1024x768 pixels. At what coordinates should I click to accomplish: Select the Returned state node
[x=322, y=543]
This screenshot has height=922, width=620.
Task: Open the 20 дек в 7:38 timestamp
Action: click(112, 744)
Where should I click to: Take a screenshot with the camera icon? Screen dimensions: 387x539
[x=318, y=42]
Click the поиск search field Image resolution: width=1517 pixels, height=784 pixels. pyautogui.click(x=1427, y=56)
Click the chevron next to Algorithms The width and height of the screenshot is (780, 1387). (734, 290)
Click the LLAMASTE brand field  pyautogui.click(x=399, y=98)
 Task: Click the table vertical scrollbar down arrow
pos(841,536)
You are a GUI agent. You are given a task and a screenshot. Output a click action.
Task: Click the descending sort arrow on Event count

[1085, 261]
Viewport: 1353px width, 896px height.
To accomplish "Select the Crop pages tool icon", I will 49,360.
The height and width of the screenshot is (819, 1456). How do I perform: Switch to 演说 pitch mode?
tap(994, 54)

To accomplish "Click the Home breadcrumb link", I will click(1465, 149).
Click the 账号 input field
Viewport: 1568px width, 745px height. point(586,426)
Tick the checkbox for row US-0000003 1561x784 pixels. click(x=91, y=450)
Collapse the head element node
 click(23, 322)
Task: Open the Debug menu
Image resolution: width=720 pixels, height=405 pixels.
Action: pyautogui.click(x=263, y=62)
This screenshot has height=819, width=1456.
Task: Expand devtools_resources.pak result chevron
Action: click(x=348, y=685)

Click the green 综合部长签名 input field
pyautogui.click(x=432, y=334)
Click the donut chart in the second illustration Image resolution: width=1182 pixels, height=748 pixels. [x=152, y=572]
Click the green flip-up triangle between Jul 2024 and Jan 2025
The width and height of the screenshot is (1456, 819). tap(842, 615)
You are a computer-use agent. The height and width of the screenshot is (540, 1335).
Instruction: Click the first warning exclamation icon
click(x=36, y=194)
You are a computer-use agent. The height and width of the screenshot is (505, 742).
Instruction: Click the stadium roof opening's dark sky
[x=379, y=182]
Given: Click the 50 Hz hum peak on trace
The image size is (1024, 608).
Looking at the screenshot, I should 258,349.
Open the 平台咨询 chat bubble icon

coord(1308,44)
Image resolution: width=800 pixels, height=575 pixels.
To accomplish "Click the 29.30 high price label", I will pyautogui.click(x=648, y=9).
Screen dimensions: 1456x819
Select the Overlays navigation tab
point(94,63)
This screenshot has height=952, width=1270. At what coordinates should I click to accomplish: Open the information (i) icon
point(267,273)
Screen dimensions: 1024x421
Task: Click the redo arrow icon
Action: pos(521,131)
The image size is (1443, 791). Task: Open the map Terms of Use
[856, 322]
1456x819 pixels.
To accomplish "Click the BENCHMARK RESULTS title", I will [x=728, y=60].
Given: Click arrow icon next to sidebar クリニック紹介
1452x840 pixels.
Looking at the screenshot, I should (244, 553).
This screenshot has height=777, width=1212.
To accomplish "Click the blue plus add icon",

☆ ☆ ☆

Written exercise –
Find every line above that contains the word "dimensions" and copy each one out in full. Case counts.

Solution to the exercise –
Where should I click to: Take a screenshot with the camera icon? Screen dimensions: 387x539
Screen dimensions: 1456x819
Screen dimensions: 1024x421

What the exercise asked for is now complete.